**Work task:** Starting with the line that contains "Learn how your" and stopping after the line that contains "Guest Posts (59, 1286)", copy the entries below exactly. Include nothing else.

**Data records:**
——————

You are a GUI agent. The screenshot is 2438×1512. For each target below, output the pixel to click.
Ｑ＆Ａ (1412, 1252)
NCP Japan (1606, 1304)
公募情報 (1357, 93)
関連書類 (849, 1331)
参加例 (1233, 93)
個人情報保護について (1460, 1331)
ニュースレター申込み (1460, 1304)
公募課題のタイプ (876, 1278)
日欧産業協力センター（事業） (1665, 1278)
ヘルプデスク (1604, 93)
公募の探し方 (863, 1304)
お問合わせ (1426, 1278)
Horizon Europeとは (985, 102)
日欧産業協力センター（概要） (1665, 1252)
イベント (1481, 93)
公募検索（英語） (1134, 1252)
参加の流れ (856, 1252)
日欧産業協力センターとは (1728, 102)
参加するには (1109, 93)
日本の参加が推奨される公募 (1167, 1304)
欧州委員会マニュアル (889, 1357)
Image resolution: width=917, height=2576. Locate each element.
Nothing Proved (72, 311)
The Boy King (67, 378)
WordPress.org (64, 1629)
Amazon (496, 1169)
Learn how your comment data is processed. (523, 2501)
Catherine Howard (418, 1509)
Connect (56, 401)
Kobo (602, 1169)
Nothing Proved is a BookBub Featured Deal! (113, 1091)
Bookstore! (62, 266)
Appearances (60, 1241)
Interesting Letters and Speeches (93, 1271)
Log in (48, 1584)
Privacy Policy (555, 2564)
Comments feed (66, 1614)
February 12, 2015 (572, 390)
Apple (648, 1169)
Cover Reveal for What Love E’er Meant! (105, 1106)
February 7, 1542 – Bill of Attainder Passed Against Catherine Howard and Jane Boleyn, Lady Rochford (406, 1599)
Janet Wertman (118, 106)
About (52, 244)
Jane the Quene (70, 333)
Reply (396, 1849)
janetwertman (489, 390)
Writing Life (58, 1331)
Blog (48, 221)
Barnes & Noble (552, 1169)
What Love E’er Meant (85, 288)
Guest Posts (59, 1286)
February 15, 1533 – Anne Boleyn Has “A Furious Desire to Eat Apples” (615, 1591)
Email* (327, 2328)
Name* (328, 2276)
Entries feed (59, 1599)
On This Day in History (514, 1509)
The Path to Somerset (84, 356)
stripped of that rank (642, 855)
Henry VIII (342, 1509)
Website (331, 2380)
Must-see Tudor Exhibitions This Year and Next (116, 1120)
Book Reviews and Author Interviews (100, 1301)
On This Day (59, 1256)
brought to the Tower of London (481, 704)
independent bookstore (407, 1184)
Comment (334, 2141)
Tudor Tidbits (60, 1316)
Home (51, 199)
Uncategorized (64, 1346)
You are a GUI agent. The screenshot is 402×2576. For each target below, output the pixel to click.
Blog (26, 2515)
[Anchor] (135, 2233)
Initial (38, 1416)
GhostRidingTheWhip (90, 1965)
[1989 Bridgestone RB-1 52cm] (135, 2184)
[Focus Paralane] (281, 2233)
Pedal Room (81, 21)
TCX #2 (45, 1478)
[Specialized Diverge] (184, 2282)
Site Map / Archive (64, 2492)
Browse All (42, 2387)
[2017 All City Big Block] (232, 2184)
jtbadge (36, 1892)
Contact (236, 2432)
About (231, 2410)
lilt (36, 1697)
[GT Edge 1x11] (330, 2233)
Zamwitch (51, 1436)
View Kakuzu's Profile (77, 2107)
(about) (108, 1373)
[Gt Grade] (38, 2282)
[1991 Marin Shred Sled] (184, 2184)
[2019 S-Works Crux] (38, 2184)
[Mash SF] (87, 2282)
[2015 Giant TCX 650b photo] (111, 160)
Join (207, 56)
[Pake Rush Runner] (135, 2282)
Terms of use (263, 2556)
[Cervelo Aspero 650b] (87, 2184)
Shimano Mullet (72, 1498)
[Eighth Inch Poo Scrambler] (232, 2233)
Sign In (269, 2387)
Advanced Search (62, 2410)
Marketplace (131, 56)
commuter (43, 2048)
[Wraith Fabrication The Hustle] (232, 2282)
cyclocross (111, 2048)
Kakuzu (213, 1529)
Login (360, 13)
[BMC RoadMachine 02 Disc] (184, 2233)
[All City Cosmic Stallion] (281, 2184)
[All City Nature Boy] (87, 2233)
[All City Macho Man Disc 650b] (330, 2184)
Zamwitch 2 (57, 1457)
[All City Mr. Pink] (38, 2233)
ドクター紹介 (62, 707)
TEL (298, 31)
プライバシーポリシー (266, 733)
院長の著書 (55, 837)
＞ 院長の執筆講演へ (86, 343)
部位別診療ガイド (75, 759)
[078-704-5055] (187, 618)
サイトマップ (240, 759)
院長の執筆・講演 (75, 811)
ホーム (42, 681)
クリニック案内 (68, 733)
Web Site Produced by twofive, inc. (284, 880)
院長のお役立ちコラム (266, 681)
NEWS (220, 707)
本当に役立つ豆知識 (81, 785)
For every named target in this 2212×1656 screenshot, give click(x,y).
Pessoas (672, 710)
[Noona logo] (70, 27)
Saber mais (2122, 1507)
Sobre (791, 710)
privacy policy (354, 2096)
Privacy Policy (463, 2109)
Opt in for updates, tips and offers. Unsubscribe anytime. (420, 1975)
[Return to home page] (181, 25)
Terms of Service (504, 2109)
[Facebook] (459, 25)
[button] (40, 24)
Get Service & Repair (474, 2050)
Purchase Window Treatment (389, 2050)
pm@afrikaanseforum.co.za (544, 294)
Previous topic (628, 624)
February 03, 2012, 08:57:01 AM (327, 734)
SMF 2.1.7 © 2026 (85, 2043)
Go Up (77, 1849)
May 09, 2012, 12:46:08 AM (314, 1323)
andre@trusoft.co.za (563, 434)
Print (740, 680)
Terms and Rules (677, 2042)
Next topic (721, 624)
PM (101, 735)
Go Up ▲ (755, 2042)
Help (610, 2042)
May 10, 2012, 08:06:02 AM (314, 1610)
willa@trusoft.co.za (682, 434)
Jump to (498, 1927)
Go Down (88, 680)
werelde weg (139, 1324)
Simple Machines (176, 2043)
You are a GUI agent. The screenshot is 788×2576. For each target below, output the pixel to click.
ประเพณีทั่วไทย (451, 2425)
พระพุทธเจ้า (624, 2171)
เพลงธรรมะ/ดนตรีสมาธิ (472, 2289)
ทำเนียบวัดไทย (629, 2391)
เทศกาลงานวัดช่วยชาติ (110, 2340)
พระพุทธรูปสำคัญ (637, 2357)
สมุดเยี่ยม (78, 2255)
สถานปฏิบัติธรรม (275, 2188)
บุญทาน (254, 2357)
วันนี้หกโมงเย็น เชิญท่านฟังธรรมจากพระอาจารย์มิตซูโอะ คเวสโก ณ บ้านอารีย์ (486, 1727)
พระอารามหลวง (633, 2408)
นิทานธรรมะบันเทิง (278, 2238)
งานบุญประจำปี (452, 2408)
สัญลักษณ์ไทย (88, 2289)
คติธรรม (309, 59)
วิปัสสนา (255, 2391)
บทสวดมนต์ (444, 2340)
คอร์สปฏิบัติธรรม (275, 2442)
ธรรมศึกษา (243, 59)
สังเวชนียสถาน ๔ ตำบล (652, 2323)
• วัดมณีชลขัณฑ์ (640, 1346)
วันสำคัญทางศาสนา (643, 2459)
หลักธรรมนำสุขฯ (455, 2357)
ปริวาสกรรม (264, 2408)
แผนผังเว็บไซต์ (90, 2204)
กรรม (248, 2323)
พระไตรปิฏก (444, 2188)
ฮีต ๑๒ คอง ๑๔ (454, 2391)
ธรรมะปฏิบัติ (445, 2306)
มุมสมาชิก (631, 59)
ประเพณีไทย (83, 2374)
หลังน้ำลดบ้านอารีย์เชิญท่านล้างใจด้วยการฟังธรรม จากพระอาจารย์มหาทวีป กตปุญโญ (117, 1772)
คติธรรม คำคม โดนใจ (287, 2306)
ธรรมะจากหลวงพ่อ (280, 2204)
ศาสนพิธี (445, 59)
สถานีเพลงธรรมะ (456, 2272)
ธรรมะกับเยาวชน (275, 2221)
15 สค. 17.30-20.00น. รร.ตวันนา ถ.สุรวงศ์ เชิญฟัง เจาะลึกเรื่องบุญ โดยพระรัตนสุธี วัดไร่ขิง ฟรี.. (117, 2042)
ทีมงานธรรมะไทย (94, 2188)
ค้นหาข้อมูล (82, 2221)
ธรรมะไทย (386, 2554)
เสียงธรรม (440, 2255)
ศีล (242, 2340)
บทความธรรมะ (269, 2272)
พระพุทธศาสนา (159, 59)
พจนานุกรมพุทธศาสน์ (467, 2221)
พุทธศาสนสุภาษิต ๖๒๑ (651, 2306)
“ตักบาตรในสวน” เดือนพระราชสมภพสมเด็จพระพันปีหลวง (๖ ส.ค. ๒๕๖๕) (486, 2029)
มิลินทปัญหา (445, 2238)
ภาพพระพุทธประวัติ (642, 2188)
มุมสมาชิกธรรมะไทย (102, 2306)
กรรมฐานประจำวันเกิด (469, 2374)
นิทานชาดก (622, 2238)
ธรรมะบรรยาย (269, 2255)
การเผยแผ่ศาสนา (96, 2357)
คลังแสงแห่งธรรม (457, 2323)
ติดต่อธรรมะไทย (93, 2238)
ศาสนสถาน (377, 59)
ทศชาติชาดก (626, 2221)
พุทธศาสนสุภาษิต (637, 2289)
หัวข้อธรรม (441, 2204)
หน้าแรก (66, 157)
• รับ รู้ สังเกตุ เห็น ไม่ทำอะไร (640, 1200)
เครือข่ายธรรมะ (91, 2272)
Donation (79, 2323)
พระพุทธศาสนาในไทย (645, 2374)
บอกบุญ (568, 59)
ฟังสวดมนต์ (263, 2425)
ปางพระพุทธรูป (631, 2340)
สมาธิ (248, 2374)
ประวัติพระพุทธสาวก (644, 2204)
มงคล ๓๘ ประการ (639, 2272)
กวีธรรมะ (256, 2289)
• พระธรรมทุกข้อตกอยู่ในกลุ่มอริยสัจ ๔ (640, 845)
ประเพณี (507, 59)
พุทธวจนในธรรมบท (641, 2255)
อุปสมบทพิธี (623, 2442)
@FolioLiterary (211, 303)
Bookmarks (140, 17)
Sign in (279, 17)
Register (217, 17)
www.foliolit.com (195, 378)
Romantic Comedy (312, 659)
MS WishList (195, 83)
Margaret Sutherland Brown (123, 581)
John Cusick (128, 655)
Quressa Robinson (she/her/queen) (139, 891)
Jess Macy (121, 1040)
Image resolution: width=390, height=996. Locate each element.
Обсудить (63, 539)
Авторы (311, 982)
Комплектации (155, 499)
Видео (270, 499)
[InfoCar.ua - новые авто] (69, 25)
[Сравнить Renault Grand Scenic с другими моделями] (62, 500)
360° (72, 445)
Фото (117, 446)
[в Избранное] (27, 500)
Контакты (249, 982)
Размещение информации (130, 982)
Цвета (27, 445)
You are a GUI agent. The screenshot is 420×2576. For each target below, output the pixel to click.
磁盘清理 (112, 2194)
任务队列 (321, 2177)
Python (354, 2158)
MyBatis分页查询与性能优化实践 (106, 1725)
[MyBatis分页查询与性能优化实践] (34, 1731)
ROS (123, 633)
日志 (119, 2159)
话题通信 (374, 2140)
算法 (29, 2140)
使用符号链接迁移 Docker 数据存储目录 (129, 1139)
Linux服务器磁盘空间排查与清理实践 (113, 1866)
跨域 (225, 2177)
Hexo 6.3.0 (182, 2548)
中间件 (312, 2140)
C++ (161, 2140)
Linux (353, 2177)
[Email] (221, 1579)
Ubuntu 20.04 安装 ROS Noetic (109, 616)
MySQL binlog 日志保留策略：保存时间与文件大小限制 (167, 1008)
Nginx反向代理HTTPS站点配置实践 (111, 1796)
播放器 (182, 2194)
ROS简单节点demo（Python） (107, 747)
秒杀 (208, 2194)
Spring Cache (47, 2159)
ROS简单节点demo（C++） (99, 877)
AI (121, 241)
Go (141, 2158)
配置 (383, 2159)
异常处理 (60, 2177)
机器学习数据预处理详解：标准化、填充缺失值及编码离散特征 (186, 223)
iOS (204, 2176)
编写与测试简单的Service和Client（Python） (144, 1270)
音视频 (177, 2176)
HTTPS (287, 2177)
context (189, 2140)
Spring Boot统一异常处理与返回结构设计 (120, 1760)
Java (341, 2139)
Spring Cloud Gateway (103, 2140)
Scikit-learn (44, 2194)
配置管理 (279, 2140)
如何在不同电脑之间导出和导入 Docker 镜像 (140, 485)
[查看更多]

——————

**Exercise output:**
Learn how your comment data is processed. (523, 2501)
Catherine Howard (418, 1509)
Connect (56, 401)
Kobo (602, 1169)
Nothing Proved is a BookBub Featured Deal! (113, 1091)
Bookstore! (62, 266)
Appearances (60, 1241)
Interesting Letters and Speeches (93, 1271)
Log in (48, 1584)
Privacy Policy (555, 2564)
Comments feed (66, 1614)
February 12, 2015 (572, 390)
Apple (648, 1169)
Cover Reveal for What Love E’er Meant! (105, 1106)
February 7, 1542 – Bill of Attainder Passed Against Catherine Howard and Jane Boleyn, Lady Rochford (406, 1599)
Janet Wertman (118, 106)
About (52, 244)
Jane the Quene (70, 333)
Reply (396, 1849)
janetwertman (489, 390)
Writing Life (58, 1331)
Blog (48, 221)
Barnes & Noble (552, 1169)
What Love E’er Meant (85, 288)
Guest Posts (59, 1286)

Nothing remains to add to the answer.